Most people, perhaps understandably, would rather not think too much about the relation between the food on their plate and the life, suffering and death of a sentient being. But can we really absolve ourselves of all responsibility by hiding behind a thin veneer of feigned ignorance?
The Environmental Issues
But eating animals not only contributes to suffering, but it is also one of the most significant contributors to environmental damage there is. According to the United Nations Food and Agriculture Organization the livestock sector generates more greenhouse gas emissions as measured in CO2 equivalent - 18 percent - than the entire transport sector (cars, aeroplanes) as well as being a major source of land and water degradation.
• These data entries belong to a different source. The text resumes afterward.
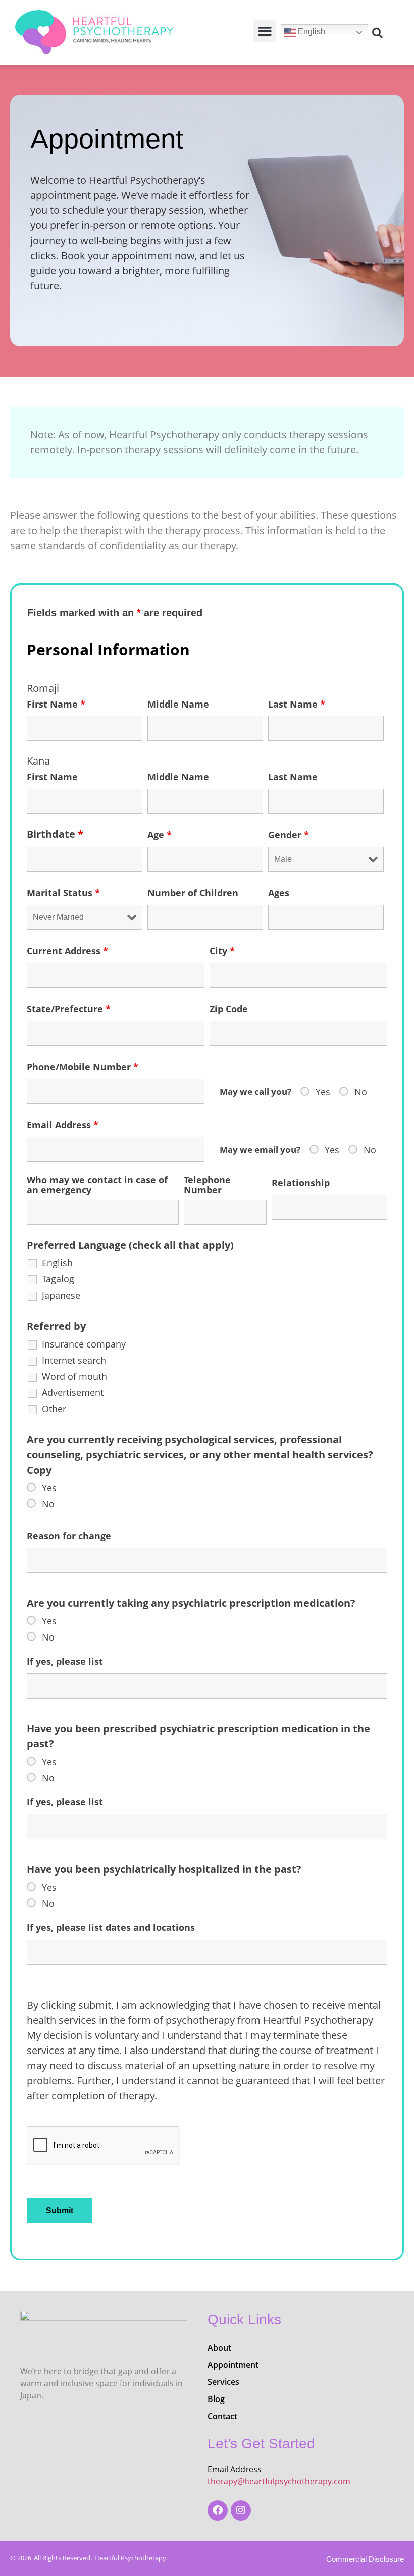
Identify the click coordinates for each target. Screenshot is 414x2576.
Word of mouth (74, 1376)
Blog (216, 2399)
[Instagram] (241, 2510)
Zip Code (229, 1009)
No (360, 1092)
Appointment (233, 2364)
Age (159, 835)
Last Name (296, 704)
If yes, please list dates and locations (111, 1927)
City (222, 951)
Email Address (62, 1125)
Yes (323, 1092)
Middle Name (178, 704)
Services (223, 2381)
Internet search (74, 1360)
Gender (288, 835)
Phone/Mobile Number (82, 1067)
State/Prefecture (69, 1009)
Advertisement (73, 1392)
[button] (264, 31)
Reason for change (69, 1536)
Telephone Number (207, 1185)
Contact (222, 2416)
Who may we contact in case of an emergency (97, 1185)
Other (54, 1408)
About (219, 2347)
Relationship (301, 1183)
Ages (278, 893)
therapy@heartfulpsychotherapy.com (279, 2481)
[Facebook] (218, 2510)
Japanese (61, 1295)
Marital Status (63, 893)
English (310, 31)
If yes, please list (65, 1661)
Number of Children (192, 893)
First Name (56, 704)
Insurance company (84, 1344)
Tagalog (58, 1279)
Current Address (67, 951)
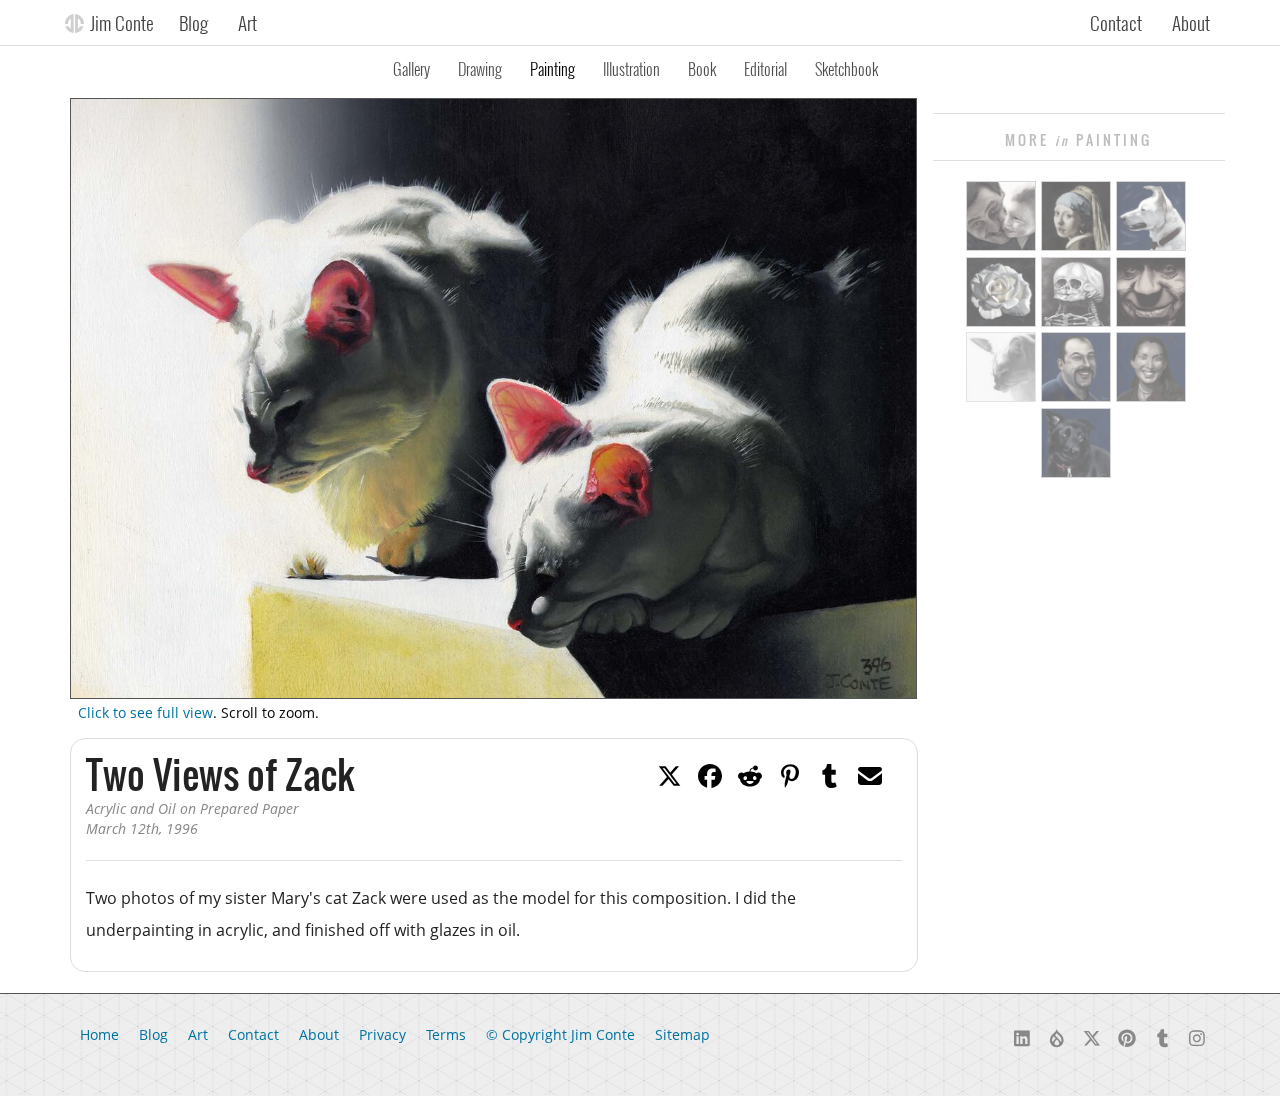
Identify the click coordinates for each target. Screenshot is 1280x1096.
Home (99, 1034)
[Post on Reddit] (750, 774)
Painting (552, 69)
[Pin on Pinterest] (790, 774)
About (1191, 22)
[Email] (870, 774)
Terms (446, 1034)
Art (247, 22)
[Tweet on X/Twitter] (670, 774)
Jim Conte (122, 22)
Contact (1116, 22)
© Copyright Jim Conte (560, 1034)
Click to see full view (145, 712)
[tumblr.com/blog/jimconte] (1162, 1036)
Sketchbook (846, 69)
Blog (193, 22)
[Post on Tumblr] (830, 774)
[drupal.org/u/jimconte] (1057, 1036)
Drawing (480, 69)
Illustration (631, 69)
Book (702, 69)
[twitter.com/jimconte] (1092, 1036)
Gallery (411, 69)
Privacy (382, 1034)
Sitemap (682, 1034)
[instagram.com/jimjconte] (1197, 1036)
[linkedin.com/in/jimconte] (1022, 1036)
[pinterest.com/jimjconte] (1127, 1036)
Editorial (765, 69)
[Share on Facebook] (710, 774)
But it's not only global warming that a meat-based diet contributes toward. According to the FAO,
"The livestock business is among the most damaging sectors to the earth's increasingly scarce water resources, contributing among other things to water pollution, eutrophication and the degeneration of coral reefs."
On top of that meat farming is inefficient when it comes to feeding people. According to the American Journal of Clinical Nutrition, "a meat-based diet requires more energy, land, and water resources than a lacto-ovo-vegetarian diet". And the Water Education Foundation notes that it takes 2,464 gallons of water to produce one pound of beef in California. According to the think tank Chatham House,
"The global livestock industry produces more greenhouse gas emissions than all cars, planes, trains and ships combined".
On top of this, livestock in the U.S. alone produce 2.7 trillion pounds of manure each year. (That's about ten times more waste than was produced by all the American people). But unlike human waste this effluent is not treated, it is just thrown back onto the land where it ends up in rivers and streams where it has a huge negative environmental impact.
And it's not just meat but also fish production that is unsustainable. According to the World Wildlife Fund,
"Nearly half of the world's recorded fish catch is unused, wasted or not accounted for, according to estimates in a new scientific paper co-authored by WWF, the global conservation organization."
Greenpeace note that,
"Recent estimates show that for every four pounds of fish caught worldwide, fishermen throw away more than a pound (bycatch) of other marine animals."
In shrimp trawls the ratio is fatally worse: for every pound of shrimp, four or more pounds of unwanted creatures die. A staggering 100 million sharks and rays are caught and discarded each year. An estimated 300,000 cetaceans (whales, dolphins and porpoises) also die as "bycatch" each year, because they are unable to escape when caught in nets.
Conclusion
"Eating Animals" is truly food-for-thought. It explores complex issues in an original way and manages to entertain as much as it does shock. Interesting characters and points-of-view permeate the book, such as the vegetarian wife of a cattle rancher or the turkey farmer trying desperately to swim against the tide of industrial poultry production.
Ultimately, though, it is a book that is impossible to read without seriously considering our personal relationship to our food and its wider impact on the environment. If I was to level a criticism against it, it is that the reference material is very heavily weighted toward a US audience (the UK edition has a short preface, but otherwise the material is the same). However, it still makes for fascinating reading and manages to be both touching and horrifying in equal measure.